Он ссутулился, наклонил голову, шею вытянул вперед по-гусиному, разжал клюв, обнаружив маленькую косточку языка, и невероятным усилием поднял себя над травой. Презрительно взмахивая растрепанными крыльями, потянул по-над поляною к речке, к Быстринке, скрытой от нас тесным ольховником.
А в воздухе будто бы на лучах зависло перо, широко кружась вокруг острия, выровнялось и впилось в землю возле самых моих ног. Я подобрал его, оно было шелковистым, необыкновенно красивым: шоколадного цвета с желтоватым накрапом и дымчатыми полосками в елочку.

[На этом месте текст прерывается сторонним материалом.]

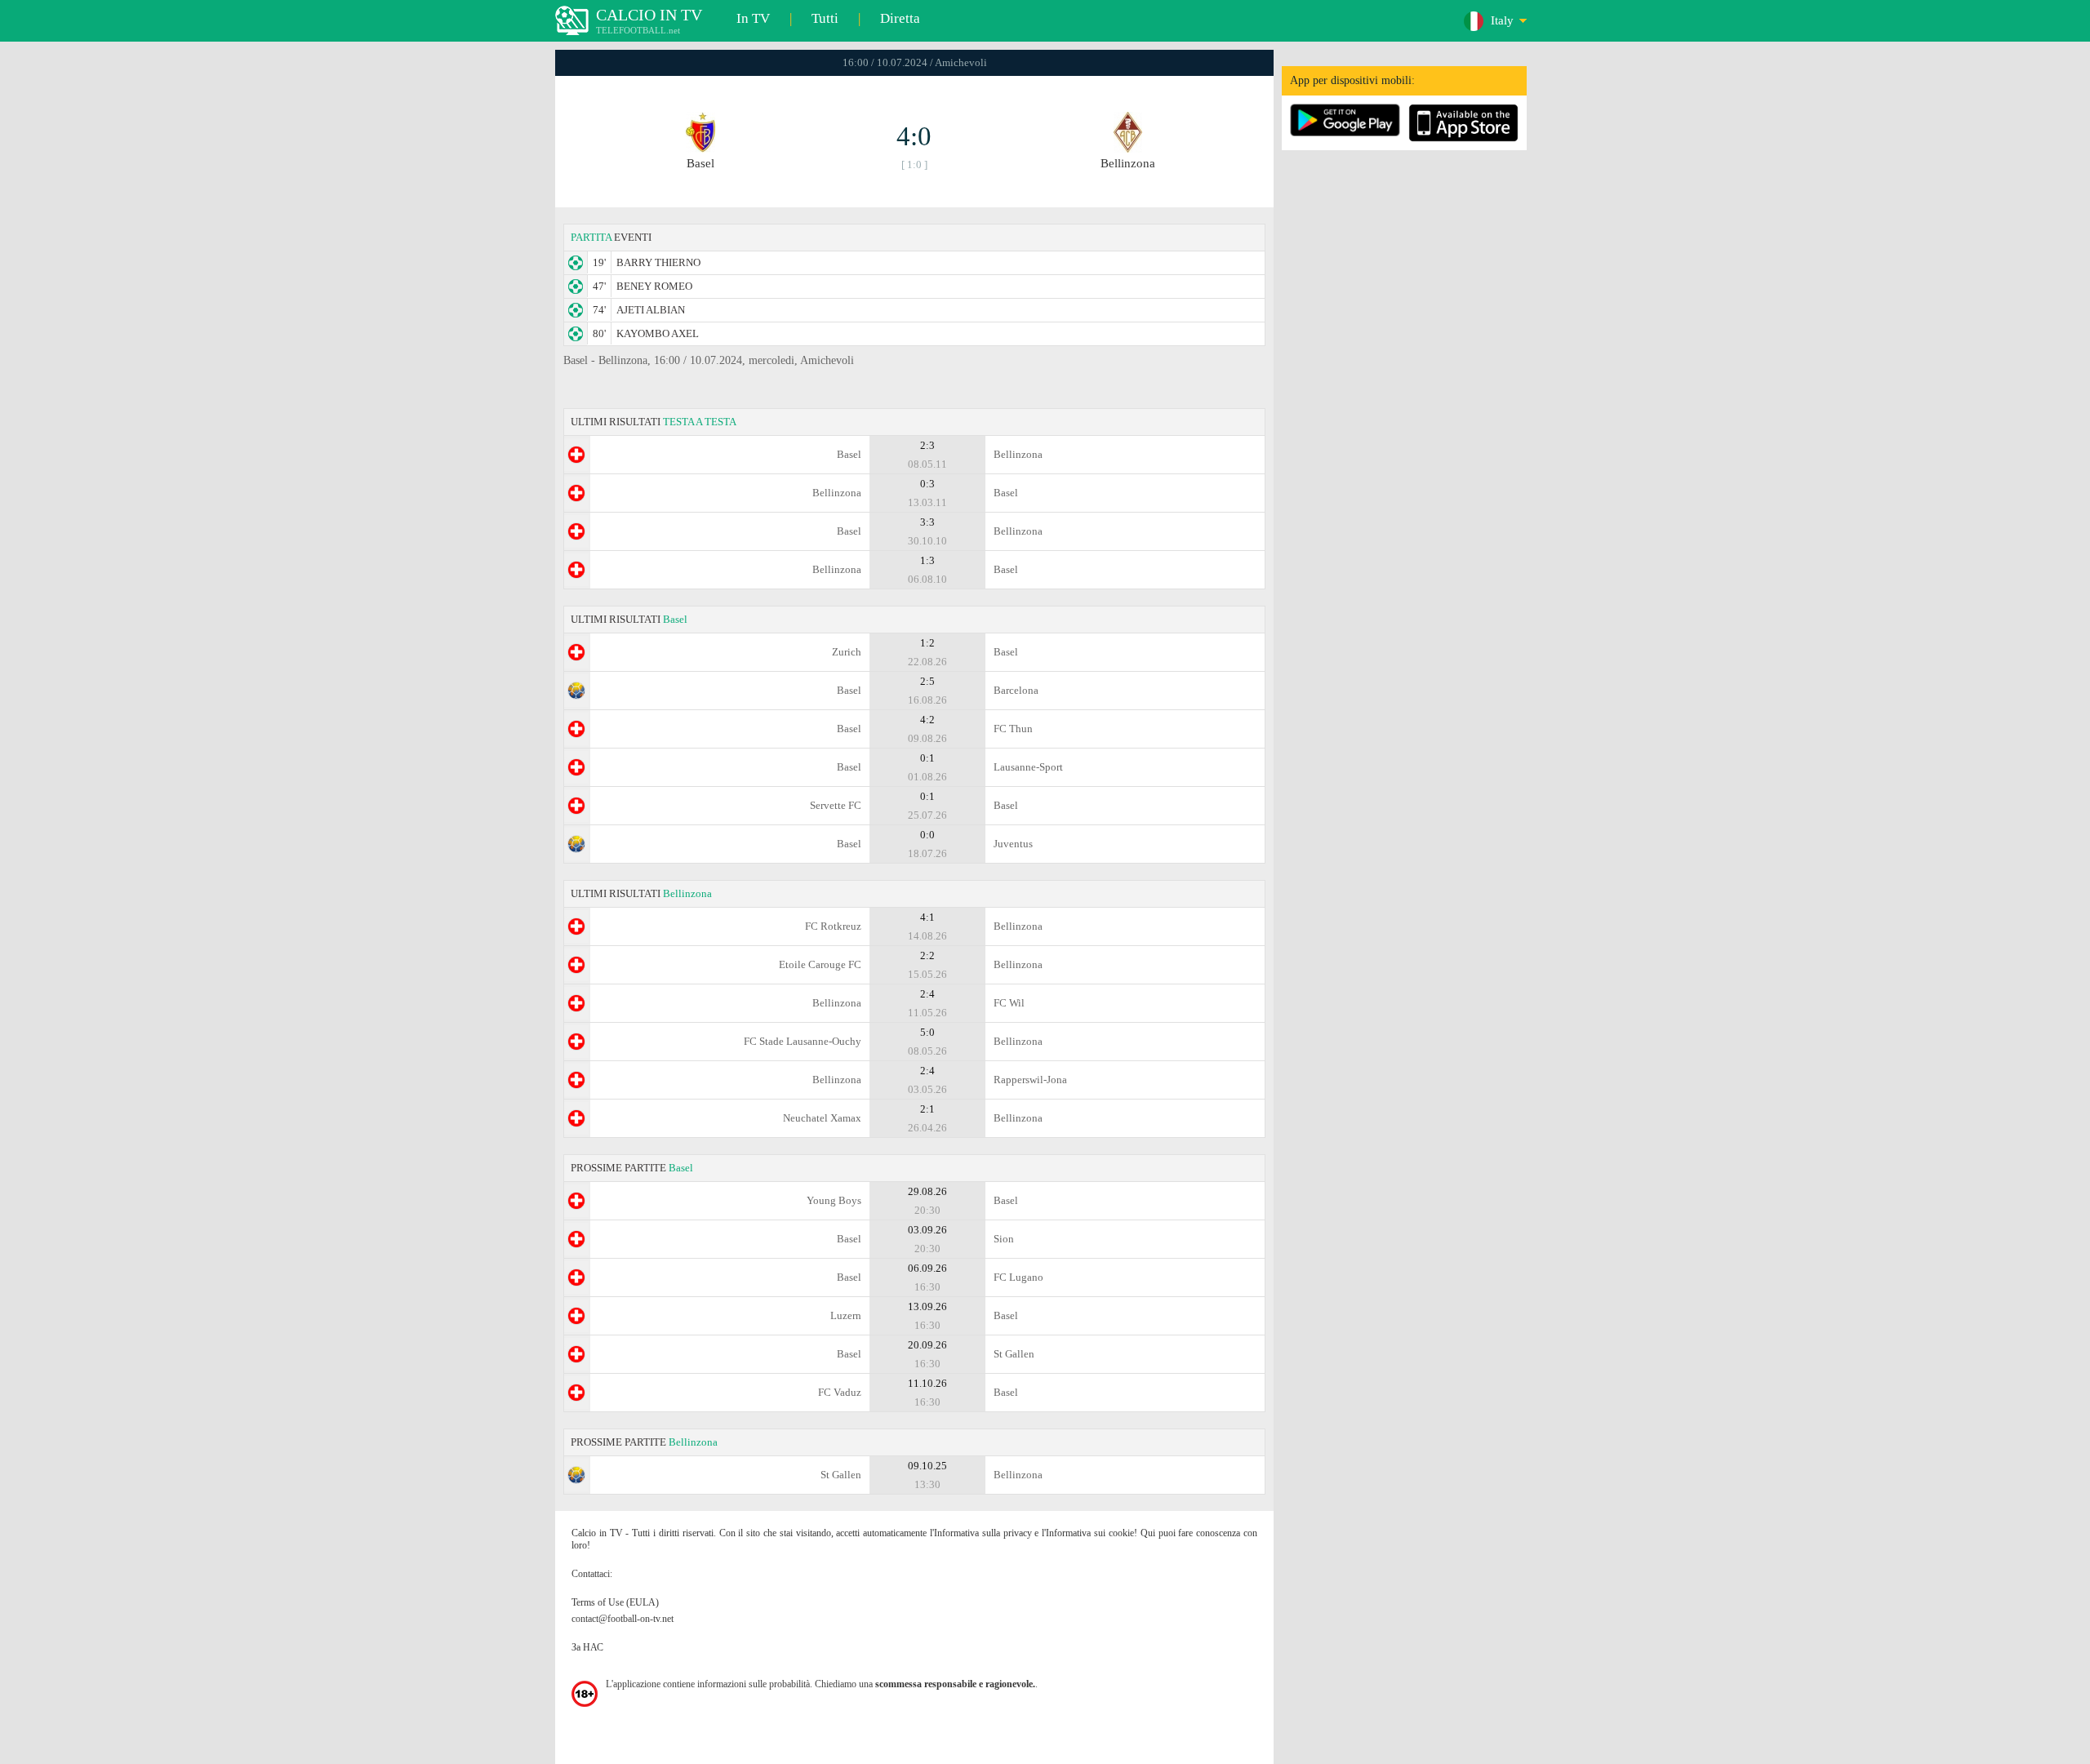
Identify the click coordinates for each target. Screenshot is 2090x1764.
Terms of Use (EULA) (615, 1602)
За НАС (587, 1647)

Я хотел показать его дочери — в охотничьем азарте совсем позабыл о ней, — взял перо за легкую полую трубочку, на кончике которой налипло что-то серое:
— Посмотри, какое чудо! Ты слышишь?
Дочка стояла ко мне спиною, вобрав голову в плечи, глядела в приречный ольховник, скрывший ястреба, и, сколько я ни окликал, ни за что не оборачивалась.
Лесной ветер
За эту знойную неделю тело мое настолько раскалилось, что струи дождя, не достигая его, превращались в пар, будто от банной каменки. Но наконец-то блаженная прохлада победила, побежала по жилочкам, я вздохнул освобожденно, почувствовал себя совсем молодым, здоровым, сильным. Мы с дочкой плясали, как язычники, босиком по лужам, взбухшим на мураве, вопили что-то несусветное, отплевывались, отдувались. Ливень наддал, туча выплескивала на нас ведра воды. Где-то хлопотал ветер, проталкивал тучу вперед, сгибал дождь на косохлест, раскачивал верхушки елей и сосен.
Туго ударил гром, покатился за лес, далеко-далеко, до самого Ледовитого океана.

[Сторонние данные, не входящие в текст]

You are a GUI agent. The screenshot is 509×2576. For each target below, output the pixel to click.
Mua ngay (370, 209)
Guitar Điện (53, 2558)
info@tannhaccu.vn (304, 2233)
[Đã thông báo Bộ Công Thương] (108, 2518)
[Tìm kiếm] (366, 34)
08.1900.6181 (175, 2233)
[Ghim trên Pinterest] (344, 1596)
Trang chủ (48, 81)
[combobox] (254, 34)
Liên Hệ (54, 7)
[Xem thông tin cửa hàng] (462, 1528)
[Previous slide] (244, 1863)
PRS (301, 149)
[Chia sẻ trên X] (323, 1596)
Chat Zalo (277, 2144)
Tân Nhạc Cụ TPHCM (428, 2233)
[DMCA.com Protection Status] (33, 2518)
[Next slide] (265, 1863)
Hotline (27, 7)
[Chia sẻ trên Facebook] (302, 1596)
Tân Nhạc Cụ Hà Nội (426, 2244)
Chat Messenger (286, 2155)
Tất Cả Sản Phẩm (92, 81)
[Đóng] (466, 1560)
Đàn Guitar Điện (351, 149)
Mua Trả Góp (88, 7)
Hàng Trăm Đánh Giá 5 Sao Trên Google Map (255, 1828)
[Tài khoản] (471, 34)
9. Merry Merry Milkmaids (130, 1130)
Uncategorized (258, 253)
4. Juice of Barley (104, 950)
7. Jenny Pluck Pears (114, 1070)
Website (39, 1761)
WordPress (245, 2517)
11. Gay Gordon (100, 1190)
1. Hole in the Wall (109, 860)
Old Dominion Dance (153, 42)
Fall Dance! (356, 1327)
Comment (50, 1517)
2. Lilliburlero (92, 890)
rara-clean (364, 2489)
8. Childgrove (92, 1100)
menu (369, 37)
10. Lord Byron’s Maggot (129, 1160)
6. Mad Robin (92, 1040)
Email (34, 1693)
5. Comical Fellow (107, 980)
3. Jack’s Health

Жена призывно махала в окошко: хватит, простудитесь!.. Она неосознанно нам завидовала. Здоровье у нее было шаткое — после ревматизмов, холециститов, воспалений легких. Весь этот «букет» преподнесла ей война, как и многим мальцам и девчушкам того поколения, раннее детство которого смяла всенародная беда.
Накануне войны жене было всего три годочка, она гостила вместе с матерью у бабушки в деревне под Калинином. Бабушку скрючил ревматизм, она обезножела, сидела в креслице, кротко ждала, когда навестит ее кто-нибудь из шестерых сынов и дочерей, разъехавшихся по всей России. Ей помогали соседки, муж, бывший балтийский матрос, бывший певун и гуляка, а перед войной — степенный мастер племенного коневодства. Он часто бывал в отлучке, бабушка смотрела в окошко. Чаще всех приезжала меньшая дочь с Урала, привозила свою дочку, вьюна-стрекозу, курчавую, густоволосую — зубья костяной гребенки крошились, — зеленоглазую. Шум поднимался до потолка, девчушка уж если хохотала, то на всю деревню, если плакала — святых выноси.

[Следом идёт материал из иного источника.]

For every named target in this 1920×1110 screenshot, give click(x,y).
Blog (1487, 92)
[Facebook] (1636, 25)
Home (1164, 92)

Эту шалунью и капризницу все в деревне очень любили. Дедушка приносил ей из лесу «зайкин гостинец»: то пряник, то сушку, то просто хлебный ломоть. Она так радовалась, так любила зайкины посылки, но сперва предлагала пряник или промерзшую в лесу горбушку хлеба соседям, бабушке.
Общая тяжелая тревога первых дней войны ее как-то не коснулась. Но когда загремело небо и от этого грома стали уходить через деревню на Торжок сотни людей с тележками, на подводах и просто пешком, под рев коровушек и козлушек, под плач ребятишек, девчушка испугалась.